Here is what we have done in the spring of 2023. Our presentation for the paper survey is here.
Survey over Existing Datasets
GMU-Kitchen is a dataset consisting of 9 RGB-D kitchen video sequences with object annotations. It lacks some details, and does not contain any human activity.
![GMU-Kitchen](https://mscvprojects.ri.cmu.edu/f23team8/wp-content/uploads/sites/85/2023/05/gmukitchen.png)
ScanNet is a dataset of over 1600 indoor scenes with detailed annotations.
![](https://mscvprojects.ri.cmu.edu/f23team8/wp-content/uploads/sites/85/2023/05/scannet.png)

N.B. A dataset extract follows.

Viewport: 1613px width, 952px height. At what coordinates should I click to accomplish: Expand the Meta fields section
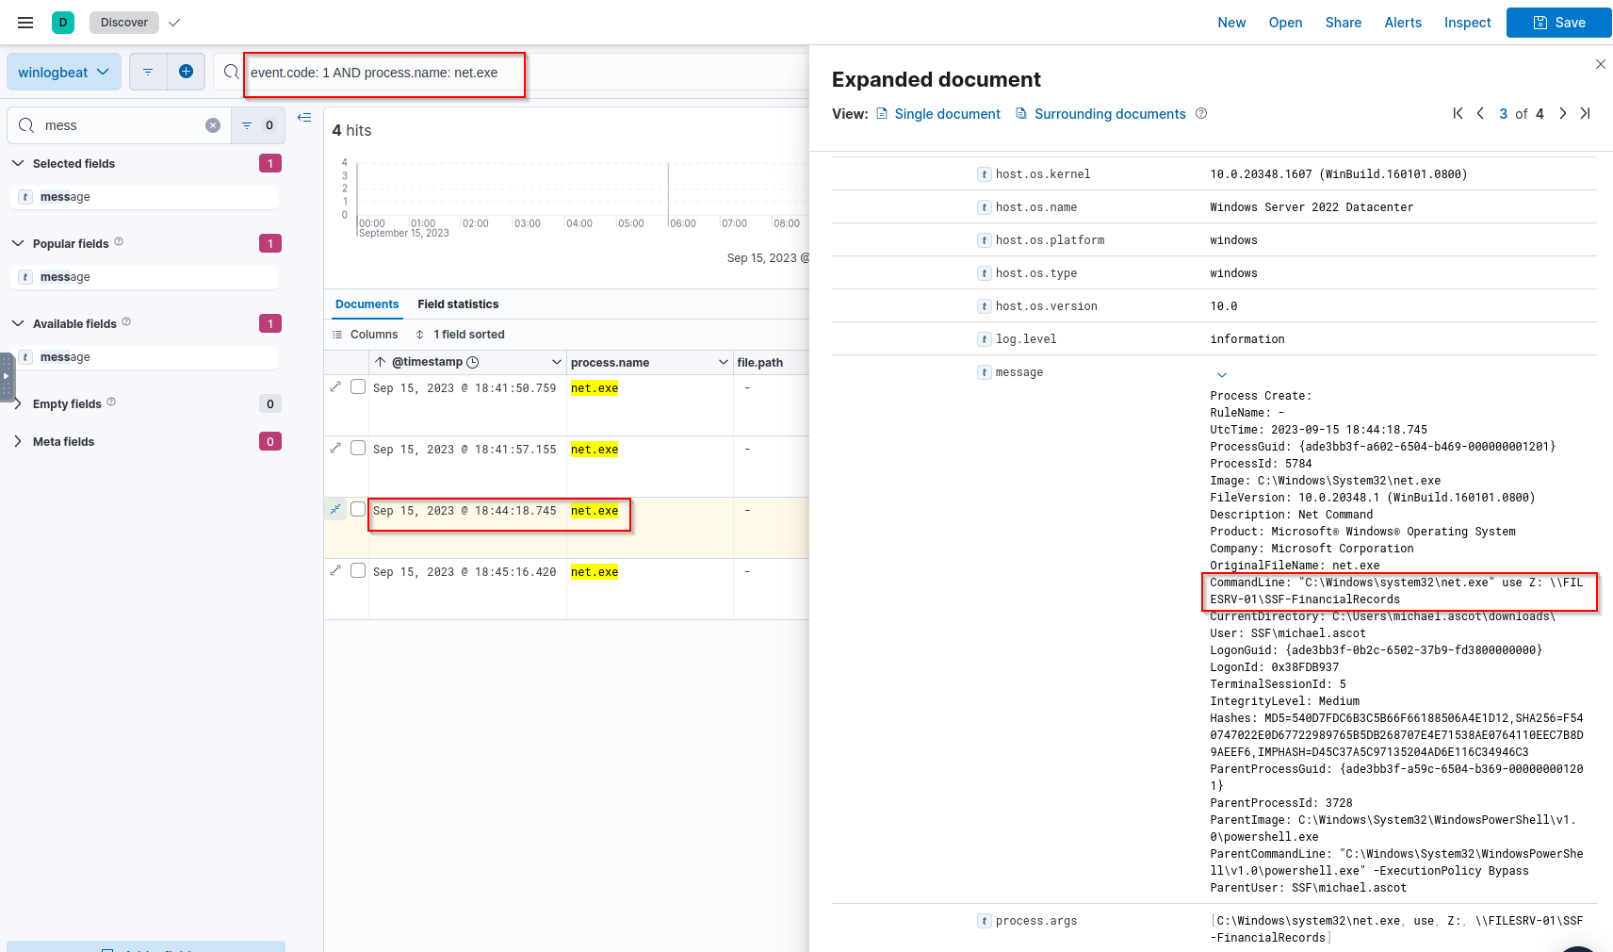pos(18,441)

There are also a couple of other datasets, but in they contain either only static scenes or no 3D information. A table here shows the difference:
Dataset | 3D Information | Human Activity | Kitchen |
Epic Kitchen | ✘ | ✔ | ✔ |
GMU Kitchen | ✔ | ✘ | ✔ |
MSR Action3D | ✔ | ✔ | ✘ |
ScanNet | ✔ | ✘ | ✘ |
Camera Setup
We have built a miniature synchronized multi-camera capture system in our lab and a digital twin in Mujoco to test our calibration and scene understanding algorithms; we plan to replicate the system in a real kitchen later.
![](https://mscvprojects.ri.cmu.edu/f23team8/wp-content/uploads/sites/85/2023/05/camera_setup.png)
We then use AprilTags to define our world coordinates and calibrate camera extrinsics.
![](https://mscvprojects.ri.cmu.edu/f23team8/wp-content/uploads/sites/85/2023/05/image-1024x713.png)
Scene Segmentation
- Used SAM to perform image segmentation
- Transfer the results from pixels to 3D points using camera pose
![](https://mscvprojects.ri.cmu.edu/f23team8/wp-content/uploads/sites/85/2023/05/kitchen_0-1.png)
![](https://mscvprojects.ri.cmu.edu/f23team8/wp-content/uploads/sites/85/2023/05/kitchen_0_seg-1.png)
Human Pose Estimation
We use SAM and ViTPose to segment humans and estimate poses.
Future Work
Our next steps will be as follows:
- Semantic understanding of 3D kitchen scenes.
- Literature survey of visual imitation learning algorithms.
- Build a pipeline that allows a robot to learn generalizable manipulation skills consequently helping them to perform tasks by watching demonstration videos.